**MATERIAL FOR THIS EXERCISE:**
----

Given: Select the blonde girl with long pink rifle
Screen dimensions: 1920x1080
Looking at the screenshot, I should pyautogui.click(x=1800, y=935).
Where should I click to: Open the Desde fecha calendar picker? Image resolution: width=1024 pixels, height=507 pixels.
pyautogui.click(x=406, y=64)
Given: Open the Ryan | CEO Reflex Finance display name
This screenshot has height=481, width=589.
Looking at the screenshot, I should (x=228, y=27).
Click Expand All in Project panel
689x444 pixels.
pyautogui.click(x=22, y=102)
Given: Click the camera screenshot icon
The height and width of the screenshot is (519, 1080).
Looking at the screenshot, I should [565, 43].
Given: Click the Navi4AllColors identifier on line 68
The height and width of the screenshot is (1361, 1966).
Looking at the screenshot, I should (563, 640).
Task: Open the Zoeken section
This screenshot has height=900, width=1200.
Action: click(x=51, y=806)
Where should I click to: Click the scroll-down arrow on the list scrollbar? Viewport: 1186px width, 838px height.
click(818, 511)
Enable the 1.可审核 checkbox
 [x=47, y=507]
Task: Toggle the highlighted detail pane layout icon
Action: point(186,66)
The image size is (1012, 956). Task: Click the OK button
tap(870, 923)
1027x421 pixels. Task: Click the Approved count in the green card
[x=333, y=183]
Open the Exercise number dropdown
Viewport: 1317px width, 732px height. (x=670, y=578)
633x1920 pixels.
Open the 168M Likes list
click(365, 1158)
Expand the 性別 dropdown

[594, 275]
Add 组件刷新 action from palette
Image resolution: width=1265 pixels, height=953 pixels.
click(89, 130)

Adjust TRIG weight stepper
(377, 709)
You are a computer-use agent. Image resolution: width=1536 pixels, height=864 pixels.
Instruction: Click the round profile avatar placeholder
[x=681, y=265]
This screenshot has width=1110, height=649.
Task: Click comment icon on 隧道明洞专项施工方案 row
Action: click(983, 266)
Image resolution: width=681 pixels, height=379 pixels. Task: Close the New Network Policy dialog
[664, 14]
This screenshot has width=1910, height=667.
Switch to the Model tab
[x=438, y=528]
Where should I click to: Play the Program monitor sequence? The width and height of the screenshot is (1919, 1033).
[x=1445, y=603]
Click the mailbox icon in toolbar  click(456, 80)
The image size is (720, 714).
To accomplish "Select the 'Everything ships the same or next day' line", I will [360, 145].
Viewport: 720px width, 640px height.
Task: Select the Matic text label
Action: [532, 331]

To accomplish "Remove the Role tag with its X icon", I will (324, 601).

----

**EXERCISE DETAILS:** Please quote exactly the lines from the one containing "Where should I click to: Play" through the last line of the records above, both included, and nothing else.

**ANSWER BOX:**
Where should I click to: Play the Program monitor sequence? The width and height of the screenshot is (1919, 1033).
[x=1445, y=603]
Click the mailbox icon in toolbar  click(456, 80)
The image size is (720, 714).
To accomplish "Select the 'Everything ships the same or next day' line", I will [360, 145].
Viewport: 720px width, 640px height.
Task: Select the Matic text label
Action: [532, 331]

To accomplish "Remove the Role tag with its X icon", I will (324, 601).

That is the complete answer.